Tuesday, July 26, 2016

Tree removal on private lots near Danbury Municipal Airport (KDXR) to cost $1 million



DANBURY - The surveyors who are evaluating trees in a high-elevation neighborhood west of Danbury Airport are not to be confused with vegetation managers working across greater Danbury to clear branches from power lines.

The surveyors seen on Briar Ridge Road and Miry Brook Road are part of an expensive and complicated mission to remove trees that have grown into the western approach of Danbury Airport’s Runway 8.

The problem trees - one dozen stands of them on eight private properties - have become such hazards that the Federal Aviation Administration has banned all bad-weather night landings at Danbury until the obstructions are removed.

Since the city cannot cut back the problem trees without property owners’ permission, it is negotiating with homeowners to buy the rights.

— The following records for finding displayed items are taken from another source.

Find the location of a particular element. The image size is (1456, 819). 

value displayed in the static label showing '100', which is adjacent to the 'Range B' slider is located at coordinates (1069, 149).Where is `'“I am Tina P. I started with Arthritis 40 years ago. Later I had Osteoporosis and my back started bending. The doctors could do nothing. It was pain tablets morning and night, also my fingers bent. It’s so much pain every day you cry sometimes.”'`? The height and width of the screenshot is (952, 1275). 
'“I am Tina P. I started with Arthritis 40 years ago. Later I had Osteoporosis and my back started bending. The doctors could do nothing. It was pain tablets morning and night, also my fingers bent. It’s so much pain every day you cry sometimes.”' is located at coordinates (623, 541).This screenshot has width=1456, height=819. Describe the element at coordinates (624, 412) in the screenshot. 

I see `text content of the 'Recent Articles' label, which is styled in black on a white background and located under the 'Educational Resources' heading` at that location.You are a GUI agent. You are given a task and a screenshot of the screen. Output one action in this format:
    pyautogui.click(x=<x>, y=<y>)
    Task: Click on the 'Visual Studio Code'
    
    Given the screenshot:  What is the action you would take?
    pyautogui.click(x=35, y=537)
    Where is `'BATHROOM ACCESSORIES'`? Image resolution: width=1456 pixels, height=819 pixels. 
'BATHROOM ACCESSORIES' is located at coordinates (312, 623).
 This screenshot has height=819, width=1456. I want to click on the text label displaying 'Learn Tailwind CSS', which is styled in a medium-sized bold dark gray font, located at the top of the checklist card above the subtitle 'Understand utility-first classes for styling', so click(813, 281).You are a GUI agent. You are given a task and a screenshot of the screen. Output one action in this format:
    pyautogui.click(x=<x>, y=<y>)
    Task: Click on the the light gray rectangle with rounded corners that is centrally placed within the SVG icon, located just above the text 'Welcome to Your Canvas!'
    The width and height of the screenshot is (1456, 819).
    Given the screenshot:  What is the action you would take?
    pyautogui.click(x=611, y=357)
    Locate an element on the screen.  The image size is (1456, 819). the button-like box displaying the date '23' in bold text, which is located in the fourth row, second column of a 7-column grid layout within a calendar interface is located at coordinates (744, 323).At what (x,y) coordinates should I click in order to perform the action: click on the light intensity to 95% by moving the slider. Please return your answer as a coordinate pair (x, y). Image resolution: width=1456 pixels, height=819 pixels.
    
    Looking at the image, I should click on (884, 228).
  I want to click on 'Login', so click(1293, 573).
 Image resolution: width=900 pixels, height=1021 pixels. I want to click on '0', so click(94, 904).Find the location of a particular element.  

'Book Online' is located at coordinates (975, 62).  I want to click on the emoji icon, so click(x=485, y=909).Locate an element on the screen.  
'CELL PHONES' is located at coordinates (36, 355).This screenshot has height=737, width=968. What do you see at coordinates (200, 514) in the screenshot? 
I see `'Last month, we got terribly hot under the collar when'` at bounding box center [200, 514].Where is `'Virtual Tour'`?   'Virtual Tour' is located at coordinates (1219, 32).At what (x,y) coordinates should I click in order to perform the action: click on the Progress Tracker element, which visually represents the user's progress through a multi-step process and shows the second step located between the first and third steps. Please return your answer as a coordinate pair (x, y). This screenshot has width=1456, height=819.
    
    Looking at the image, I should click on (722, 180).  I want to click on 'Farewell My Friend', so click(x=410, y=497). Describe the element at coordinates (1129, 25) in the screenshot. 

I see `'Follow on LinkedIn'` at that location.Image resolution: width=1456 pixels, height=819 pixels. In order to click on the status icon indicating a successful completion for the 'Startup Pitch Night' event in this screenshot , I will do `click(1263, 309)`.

It was not clear on Tuesday when the city would reach agreements with the homeowners and begin cutting back the trees.

“When our attorney says we have these documents in hand, we can move to the next phase,” said Paul Estefan, the city’s airport administrator.

The project is budgeted to cost $1 million - 90 percent of which is expected to be reimbursed by the federal government. Another 7.5 percent will be reimbursed by the state, Estefan said.

Although Danbury is not a commercial airport, it is important to the regional economy. With 70,000 combined takeoffs and landings each year, it is the busiest airport of its kind in Connecticut.

When the FAA banned bad-weather night landings in November, it had an immediate impact on the charter aviation business. One Danbury company said it was losing up to $50,000 each month because it had to divert flights to Westchester County Airport on the Greenwich border.





Estefan said the FAA had previously allowed the city to warn aircraft of tree obstructions on the airport’s western approach with blinking lights on 70-foot poles.

“Now, they change the rules,” Estefan said on Tuesday.


He added Danbury was not unique.

“There are 580 airports across the country that have the same problem,” he said. “Thank goodness I don’t have buildings to deal with. I only have trees.”

There have been no obstruction related crashes, the airport said. A small plane did land upside down in the neighborhood in 2011. The crash was equipment related.

 




The last time the city removed this many trees in airport space was 2007, when it bought 10 acres on Miry Brook Road for $500,000. The FAA reimbursed the city most of the cost.

The surveyors in the neighborhood are double-checking calculations before any cutting is done.

“The surveyors are there to make sure we don’t go beyond the limits of what the FAA is looking for,” Estefan said. “I am not interested in taking down every tree - I am only interested in the ones that are safety issues.”